Which lines in the items below contain the word "Open", with case counting? Report each such line in full.
━━━━━━━━━━
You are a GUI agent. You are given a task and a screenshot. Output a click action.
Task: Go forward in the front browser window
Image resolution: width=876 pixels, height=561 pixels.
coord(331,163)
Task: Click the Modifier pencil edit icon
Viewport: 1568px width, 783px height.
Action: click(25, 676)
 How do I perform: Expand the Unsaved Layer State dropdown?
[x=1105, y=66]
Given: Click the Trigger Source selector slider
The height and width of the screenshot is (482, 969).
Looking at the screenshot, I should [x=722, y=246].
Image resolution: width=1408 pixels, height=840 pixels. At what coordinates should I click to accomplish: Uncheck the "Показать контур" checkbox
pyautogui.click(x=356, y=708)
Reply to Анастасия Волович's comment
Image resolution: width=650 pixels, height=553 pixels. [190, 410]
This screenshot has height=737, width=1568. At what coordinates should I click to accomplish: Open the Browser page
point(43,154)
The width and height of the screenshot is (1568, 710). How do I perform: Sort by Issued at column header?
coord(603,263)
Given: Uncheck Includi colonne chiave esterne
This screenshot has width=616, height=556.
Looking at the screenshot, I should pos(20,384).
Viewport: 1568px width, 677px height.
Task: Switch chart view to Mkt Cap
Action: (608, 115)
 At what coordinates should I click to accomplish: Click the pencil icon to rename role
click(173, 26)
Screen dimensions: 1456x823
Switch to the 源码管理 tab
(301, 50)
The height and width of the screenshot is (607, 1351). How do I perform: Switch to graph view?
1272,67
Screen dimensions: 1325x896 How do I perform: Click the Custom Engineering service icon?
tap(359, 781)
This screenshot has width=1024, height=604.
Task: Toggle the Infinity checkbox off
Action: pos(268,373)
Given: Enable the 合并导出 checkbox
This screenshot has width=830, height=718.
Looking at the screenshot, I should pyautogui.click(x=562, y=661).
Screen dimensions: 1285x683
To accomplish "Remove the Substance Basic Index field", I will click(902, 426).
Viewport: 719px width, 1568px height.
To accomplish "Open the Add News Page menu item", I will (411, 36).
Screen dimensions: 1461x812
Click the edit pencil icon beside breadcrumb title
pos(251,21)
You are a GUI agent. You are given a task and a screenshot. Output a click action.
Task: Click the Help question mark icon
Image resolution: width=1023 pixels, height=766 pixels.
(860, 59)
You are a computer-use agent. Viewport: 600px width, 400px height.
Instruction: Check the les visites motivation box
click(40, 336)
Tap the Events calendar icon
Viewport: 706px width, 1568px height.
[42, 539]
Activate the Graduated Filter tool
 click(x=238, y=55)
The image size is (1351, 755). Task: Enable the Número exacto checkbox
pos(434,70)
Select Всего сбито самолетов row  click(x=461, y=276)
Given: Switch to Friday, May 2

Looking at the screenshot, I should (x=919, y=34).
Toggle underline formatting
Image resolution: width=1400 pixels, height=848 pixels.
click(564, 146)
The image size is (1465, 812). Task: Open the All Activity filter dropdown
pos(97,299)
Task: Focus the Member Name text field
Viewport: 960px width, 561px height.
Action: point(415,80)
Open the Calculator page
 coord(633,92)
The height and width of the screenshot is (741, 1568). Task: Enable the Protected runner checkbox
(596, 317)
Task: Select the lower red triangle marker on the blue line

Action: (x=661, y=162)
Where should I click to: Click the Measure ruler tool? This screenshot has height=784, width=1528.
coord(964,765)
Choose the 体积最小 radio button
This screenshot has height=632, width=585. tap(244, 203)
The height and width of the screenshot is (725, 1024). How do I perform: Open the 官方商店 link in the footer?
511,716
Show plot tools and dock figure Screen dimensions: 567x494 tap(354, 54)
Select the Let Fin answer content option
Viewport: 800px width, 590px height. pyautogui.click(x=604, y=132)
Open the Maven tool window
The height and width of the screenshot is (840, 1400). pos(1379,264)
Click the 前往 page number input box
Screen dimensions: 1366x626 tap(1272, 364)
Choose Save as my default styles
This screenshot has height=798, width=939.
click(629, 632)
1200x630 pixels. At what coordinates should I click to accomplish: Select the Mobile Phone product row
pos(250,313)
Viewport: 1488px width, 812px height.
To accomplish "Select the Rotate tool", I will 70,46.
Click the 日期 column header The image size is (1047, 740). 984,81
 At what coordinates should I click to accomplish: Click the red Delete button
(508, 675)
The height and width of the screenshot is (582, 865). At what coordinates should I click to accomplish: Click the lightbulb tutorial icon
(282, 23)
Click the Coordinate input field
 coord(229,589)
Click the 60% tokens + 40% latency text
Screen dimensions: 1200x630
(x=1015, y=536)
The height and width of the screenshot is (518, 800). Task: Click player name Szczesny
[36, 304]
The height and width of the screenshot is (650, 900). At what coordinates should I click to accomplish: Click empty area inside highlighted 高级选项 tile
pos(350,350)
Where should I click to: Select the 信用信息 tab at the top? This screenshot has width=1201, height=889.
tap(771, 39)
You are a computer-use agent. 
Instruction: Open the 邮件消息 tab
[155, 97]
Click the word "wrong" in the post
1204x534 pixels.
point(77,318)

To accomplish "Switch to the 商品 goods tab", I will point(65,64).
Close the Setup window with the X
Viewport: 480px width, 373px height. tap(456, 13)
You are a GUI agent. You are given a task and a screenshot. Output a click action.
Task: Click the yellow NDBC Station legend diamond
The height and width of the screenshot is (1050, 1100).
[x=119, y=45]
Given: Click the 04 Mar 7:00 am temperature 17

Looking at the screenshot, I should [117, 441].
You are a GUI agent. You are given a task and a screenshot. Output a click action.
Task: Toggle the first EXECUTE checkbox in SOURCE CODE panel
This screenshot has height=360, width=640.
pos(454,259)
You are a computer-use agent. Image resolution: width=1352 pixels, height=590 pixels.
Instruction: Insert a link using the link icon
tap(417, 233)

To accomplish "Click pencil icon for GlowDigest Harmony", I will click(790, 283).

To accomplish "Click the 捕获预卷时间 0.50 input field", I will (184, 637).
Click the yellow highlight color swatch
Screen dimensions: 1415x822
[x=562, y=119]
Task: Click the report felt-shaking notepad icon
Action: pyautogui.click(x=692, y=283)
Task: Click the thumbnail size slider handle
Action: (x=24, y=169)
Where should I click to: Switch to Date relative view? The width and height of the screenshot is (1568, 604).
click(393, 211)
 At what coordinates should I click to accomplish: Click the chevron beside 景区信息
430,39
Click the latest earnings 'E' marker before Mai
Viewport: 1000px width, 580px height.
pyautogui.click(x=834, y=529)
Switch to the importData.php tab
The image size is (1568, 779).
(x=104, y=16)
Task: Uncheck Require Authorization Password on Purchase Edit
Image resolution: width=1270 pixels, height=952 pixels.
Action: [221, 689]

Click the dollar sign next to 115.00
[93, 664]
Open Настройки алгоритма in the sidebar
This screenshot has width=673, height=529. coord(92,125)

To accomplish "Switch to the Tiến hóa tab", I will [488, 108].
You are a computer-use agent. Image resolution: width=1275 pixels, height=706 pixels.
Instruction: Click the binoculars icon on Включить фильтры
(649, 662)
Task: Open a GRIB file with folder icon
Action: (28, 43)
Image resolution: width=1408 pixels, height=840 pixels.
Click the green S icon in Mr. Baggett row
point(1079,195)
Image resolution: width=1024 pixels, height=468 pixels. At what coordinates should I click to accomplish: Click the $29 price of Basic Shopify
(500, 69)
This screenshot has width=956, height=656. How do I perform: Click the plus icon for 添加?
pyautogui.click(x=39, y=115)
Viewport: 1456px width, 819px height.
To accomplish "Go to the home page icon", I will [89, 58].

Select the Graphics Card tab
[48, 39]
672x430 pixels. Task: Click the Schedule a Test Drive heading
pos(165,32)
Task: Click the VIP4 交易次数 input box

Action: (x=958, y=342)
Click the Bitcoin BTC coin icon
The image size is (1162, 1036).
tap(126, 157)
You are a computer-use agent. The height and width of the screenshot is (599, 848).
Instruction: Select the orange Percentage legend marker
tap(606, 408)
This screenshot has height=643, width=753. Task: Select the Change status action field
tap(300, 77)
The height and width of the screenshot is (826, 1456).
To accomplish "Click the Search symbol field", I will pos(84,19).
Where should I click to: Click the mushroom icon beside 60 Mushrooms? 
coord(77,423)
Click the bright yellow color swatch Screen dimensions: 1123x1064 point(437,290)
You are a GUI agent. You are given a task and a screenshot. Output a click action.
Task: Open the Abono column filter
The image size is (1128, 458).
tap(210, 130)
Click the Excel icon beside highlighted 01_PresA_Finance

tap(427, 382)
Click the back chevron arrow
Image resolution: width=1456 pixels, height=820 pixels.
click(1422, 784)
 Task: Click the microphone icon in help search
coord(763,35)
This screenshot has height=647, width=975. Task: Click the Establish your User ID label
━━━━━━━━━━
**ANSWER TO THIS PROBLEM**
This screenshot has height=737, width=1568. At what coordinates should I click to accomplish: Open the Browser page
To accomplish "Open the Add News Page menu item", I will (411, 36).
The image size is (1465, 812). Task: Open the All Activity filter dropdown
Open the Calculator page
The height and width of the screenshot is (725, 1024). How do I perform: Open the 官方商店 link in the footer?
Open the Maven tool window
Instruction: Open the 邮件消息 tab
Open Настройки алгоритма in the sidebar
Task: Open a GRIB file with folder icon
Task: Open the Abono column filter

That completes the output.